1. Get a Medical Alert Service
Many elderly people struggle to use a smartphone, either because the technology is unfamiliar, or because of motor issues. Quite apart from that, carrying a phone around the house is inconvenient and falls, among the most common issues they face, could leave them unable to reach one. Instead, choose one of the top medical alert systems on the market.
They should provide a wearable device similar to the fitness wearable technologies you’re probably familiar with already. It instantly alerts medical emergency services when it is triggered. Choose a device that is water resistant so that they can wear it when showering. Bathroom falls are all too common. Since most elders live in fear of typical accidents like falling over and being unable to rise, they are usually happy to comply and will keep their medical alert device within easy reach at all times.
2. Look for Signs That They Need Hands-on Assistance
For your own peace of mind, it’s best if you can visit your elders fairly frequently or have a trusted family member or friend that monitors their ability to remain safe and comfortable. Signs that they aren’t coping include inability to keep the home clean, an unkempt appearance, a diet of “instant” or snack foods, and signs of frequent minor injuries like bruises or grazes.
Depending on the symptoms you pick up, the solutions will vary from appointing a part-time housekeeper to ensuring that there are full-time or part-time caregivers to assist them with their daily routines and personal care.

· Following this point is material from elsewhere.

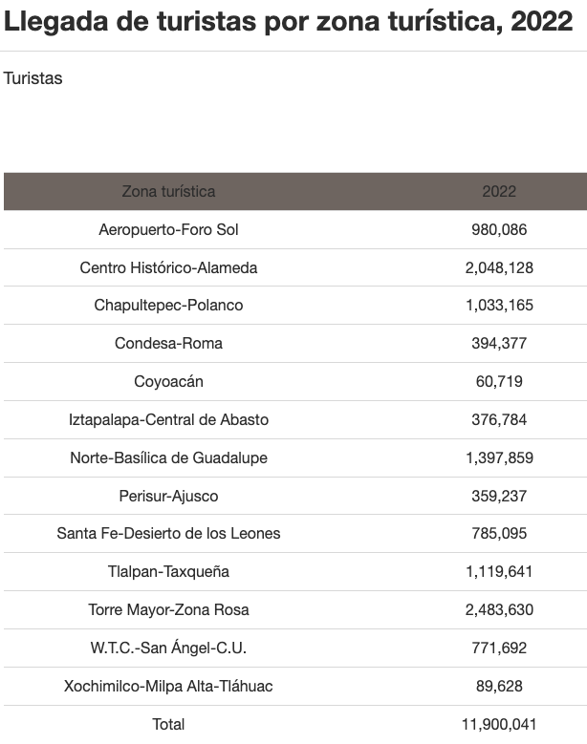Click the '2022' column header

(x=499, y=191)
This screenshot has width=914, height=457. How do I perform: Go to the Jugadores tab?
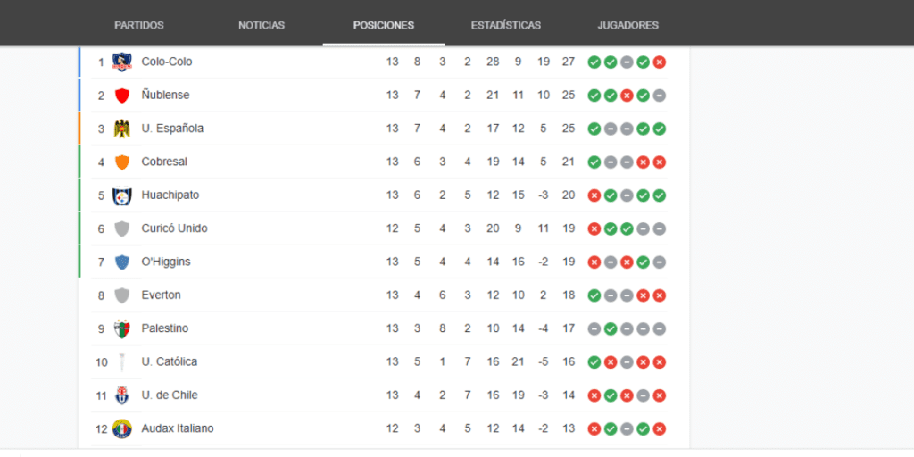pos(627,25)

3. Ensure That Their Home is Elder-Friendly
There are a lot of small changes that can help elders to stay safe at home. A stair-lift, an easy-access shower with seating inside and non-slip flooring, and grab bars within easy reach of the bath or shower and the toilet are a few examples of these. Take a critical look at lighting. Can they turn on lights from the safety of their beds? Are there dark areas where they might overlook an obstacle and trip up?

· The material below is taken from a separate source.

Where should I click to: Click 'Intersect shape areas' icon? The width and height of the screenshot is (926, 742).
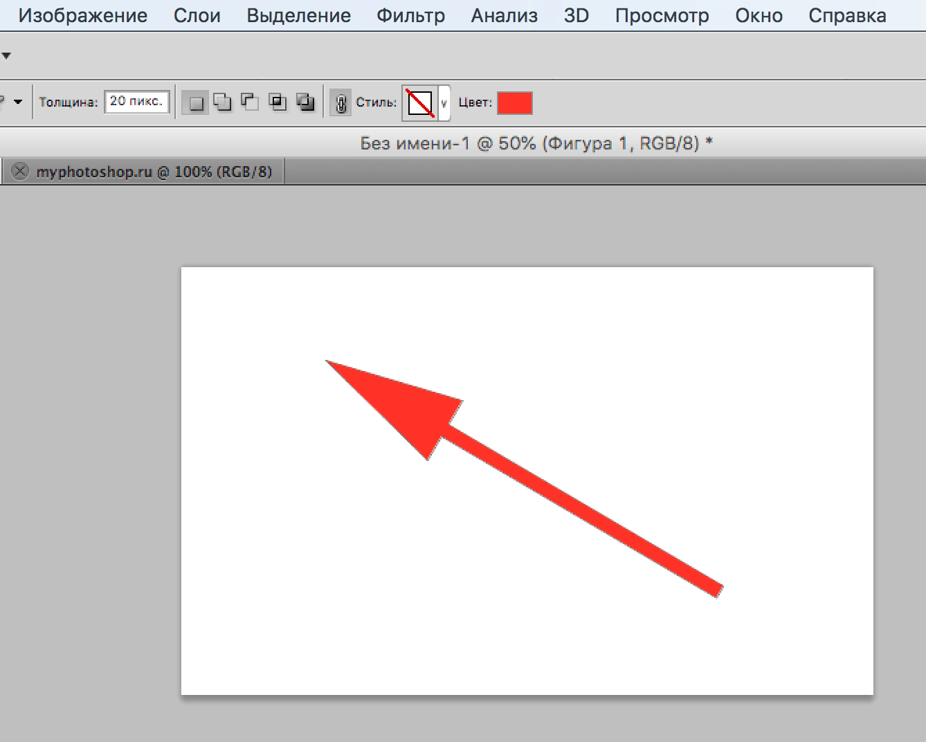click(278, 103)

The arrangement of furnishings is also worth considering. For example, the edges of rugs can present a tripping hazard, and low furniture like coffee tables or ottomans placed in high-traffic areas are equally hazardous. While you’re at it, look for loose wiring that they might trip over – if necessary, you can always get additional power outlets installed. For elders with balance issues, vertigo, or neurological problems like Parkinson’s disease, chairs with armrests can prevent falls from a seated position.
4. Security and Disaster Preparedness
Since elders might look like “easy targets” for criminals, it’s worth checking out home security and looking for any loopholes like unbarred windows or weak door locks. Alarms offer an additional layer of security, particularly when they are linked to response centres. Remember to check smoke alarms too. It takes longer for elders to escape a fire, so their early-warning system could be their lifeline. Talk to them about what they will do if they need to evacuate as it will help them to make the right decisions if it were to become necessary.
5. Institute Daily Checks to Ensure They’re OK
Even if your elders appear to be coping quite well and are merely starting to feel the effects of their age, making absolutely sure they’re safe will require daily checks. Ask neighbours if they will be willing to help you if you are too far away to visit and must rely on phone calls to check in. They may even be willing to drop by in person as a matter of routine. Knowing that you, and others, are looking out for their wellbeing will make them feel more secure, and you’ll have greater peace of mind too.
Home-Based Care or Care Home?
As you watch your elders become increasingly dependent on outside help to do simple things, you might find yourself wondering if they wouldn’t be better off in a care home. They may even suggest it themselves. The truth is that the longer they’re able to stay in familiar surroundings where they’re in control, the better it will be for them. With your help, they may even be able to afford around-the clock supervision and assistance at home, and this is very likely to mean a better standard of care than even the most costly nursing homes are able to offer.